◆ REQUIRED TASKS ◆
- A) Answer these questions about the text on missing human proteins:
(i) As of October 2014, for how many genes was there highly confident identification of protein expression?
(ii) Which release of the neXtProt database is used?
(iii) Which tools predict the structure and the function?
- B) Carry on the text about missing human proteins after its final sentence.

◆ EXTRACTED TEXT ◆
-------------------------

A major goal of the Human Proteome Project (HPP) is to identify at least one protein product for each of the ~20,000 protein-coding genes in the human genome. As of October 2014, there were highly confident identifications of protein expression for 16,491 of those genes (82%). Conversely, 3,564 genes (18%) had no or insufficient documentation of protein expression. The proteomics community, including the chromosome-centric HPP teams, has mounted a concerted effort to find expression of these "missing proteins" with greater sensitivity of detection, a broader range of tissue and cell types, solubilization of membrane proteins, proteolytic enzymes other than trypsin, and other approaches. In contrast to the experiment, we conduct a systematic examination of the 616 putative genes classified as SwissProt/neXtProt protein existence level 5 (PE5, "dubious"), using cutting-edge predictive algorithms for protein structure, folding, and function.
The HPSF database contains the predicted structure and function for the missing proteins in the human proteome. The missing proteins are extracted from neXtProt database, which are "uncertain" or "dubious" proteins with label "PE5". The neXtProt database released at 09/19/2014 is used here, containing 616 proteins. The structure and function are predicted by I-TASSER and COFACTOR respectively.

-------------------------

◆ SUPPLIED INFORMATION ◆
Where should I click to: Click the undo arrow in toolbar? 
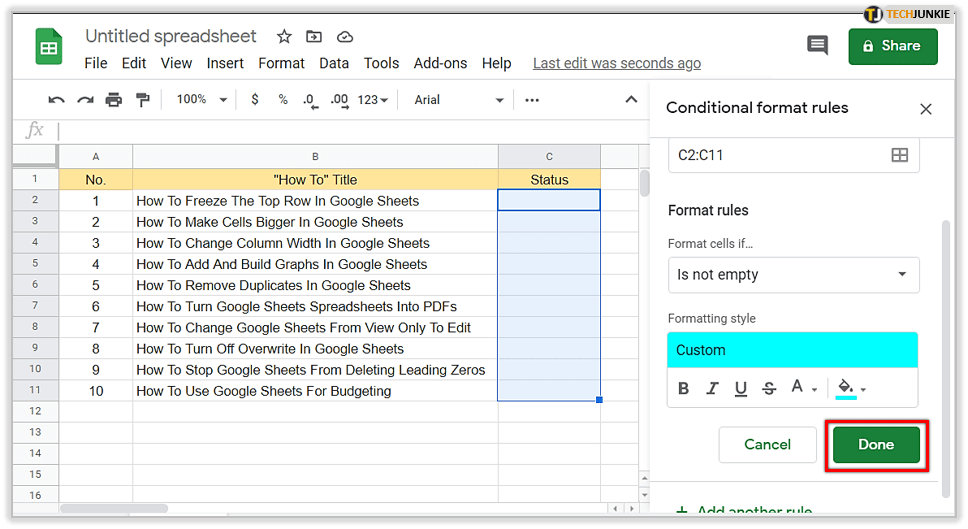coord(57,100)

-------------------------

◆ RESULTS OF THE EXERCISE ◆
- A)
(i) 16,491 genes (82%)
(ii) The release of 09/19/2014
(iii) I-TASSER predicts the structure and COFACTOR predicts the function.

- B)
For each protein entry, a confidence score (C-score or F-score) is provided to assess the confidence of the structure folding or function annotations. The large-scale benchmark tests have shown that a strong correlation exist between the confidence scores and the quality of the structure and function models. In general, the C-score value is between -5 to 2 and a C-score above -1.5 indicates that the I-TASSER simulations should generate correct fold. F-score ranges from 0 to 1 and a F-score above 0.6 means that the function annotation should be reliable.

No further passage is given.